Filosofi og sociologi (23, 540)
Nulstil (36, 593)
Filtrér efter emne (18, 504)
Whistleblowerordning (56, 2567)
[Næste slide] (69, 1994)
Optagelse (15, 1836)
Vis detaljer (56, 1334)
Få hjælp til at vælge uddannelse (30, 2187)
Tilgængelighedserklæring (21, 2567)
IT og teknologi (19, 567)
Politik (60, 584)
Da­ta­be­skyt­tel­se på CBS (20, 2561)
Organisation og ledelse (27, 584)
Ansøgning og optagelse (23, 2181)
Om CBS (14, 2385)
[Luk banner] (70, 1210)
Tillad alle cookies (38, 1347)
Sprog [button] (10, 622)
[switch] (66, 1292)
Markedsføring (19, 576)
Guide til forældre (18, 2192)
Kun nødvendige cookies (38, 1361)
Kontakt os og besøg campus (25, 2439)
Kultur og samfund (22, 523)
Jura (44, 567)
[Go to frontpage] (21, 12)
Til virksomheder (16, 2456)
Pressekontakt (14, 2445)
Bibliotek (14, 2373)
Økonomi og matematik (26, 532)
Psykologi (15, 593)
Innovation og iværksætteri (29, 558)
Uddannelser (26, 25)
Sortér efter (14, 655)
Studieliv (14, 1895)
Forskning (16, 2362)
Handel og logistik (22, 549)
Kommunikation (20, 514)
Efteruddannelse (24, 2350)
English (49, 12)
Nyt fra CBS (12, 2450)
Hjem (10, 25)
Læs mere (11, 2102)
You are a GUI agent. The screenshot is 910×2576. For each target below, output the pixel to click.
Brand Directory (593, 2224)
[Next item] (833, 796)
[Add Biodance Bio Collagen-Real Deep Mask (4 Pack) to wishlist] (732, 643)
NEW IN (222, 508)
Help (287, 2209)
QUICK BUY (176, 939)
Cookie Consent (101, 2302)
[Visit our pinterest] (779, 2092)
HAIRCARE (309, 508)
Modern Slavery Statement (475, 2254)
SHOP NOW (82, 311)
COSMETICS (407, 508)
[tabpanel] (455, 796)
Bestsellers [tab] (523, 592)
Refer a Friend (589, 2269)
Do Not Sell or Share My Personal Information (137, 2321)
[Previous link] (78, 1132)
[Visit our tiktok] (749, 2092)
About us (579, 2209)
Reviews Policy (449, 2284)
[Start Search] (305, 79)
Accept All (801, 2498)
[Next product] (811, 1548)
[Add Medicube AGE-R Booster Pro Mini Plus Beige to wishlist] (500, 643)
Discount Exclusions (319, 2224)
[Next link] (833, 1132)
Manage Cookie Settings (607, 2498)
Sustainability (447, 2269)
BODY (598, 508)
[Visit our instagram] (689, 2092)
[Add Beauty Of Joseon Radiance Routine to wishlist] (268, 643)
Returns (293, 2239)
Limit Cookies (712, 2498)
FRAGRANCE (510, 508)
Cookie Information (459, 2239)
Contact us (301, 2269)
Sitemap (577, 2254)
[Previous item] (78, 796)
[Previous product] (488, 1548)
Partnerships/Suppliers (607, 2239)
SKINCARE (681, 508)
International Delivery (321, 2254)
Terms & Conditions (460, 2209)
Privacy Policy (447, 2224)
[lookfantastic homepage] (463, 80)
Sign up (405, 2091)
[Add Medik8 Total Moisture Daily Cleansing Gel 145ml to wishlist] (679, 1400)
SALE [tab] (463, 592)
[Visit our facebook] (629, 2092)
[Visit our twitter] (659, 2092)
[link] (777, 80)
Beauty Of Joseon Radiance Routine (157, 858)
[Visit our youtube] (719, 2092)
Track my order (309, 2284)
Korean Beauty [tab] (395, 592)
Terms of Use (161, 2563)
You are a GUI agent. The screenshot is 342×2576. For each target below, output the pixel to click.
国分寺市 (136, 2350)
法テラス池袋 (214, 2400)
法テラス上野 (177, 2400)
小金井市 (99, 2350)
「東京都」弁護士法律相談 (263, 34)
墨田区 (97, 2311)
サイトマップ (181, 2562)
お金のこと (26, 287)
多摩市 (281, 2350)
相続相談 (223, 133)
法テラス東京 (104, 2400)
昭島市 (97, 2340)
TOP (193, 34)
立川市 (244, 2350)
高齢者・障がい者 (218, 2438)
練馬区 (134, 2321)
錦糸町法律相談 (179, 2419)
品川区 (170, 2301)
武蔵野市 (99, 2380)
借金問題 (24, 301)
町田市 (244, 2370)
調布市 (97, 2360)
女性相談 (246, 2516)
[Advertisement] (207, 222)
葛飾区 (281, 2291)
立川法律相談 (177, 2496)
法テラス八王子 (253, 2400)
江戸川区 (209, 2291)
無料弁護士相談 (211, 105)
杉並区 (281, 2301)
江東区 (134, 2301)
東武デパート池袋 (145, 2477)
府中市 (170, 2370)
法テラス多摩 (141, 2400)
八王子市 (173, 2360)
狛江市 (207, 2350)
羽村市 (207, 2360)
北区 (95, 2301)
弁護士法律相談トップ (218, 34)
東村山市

> Directions for this task
Using the listing above, return word for word each line from the one that has "[Start Search] (305, 79)" through the one that has "[Visit our instagram] (689, 2092)", and no line outside that range.

> Output for this exercise
[Start Search] (305, 79)
Accept All (801, 2498)
[Next product] (811, 1548)
[Add Medicube AGE-R Booster Pro Mini Plus Beige to wishlist] (500, 643)
Discount Exclusions (319, 2224)
[Next link] (833, 1132)
Manage Cookie Settings (607, 2498)
Sustainability (447, 2269)
BODY (598, 508)
[Visit our instagram] (689, 2092)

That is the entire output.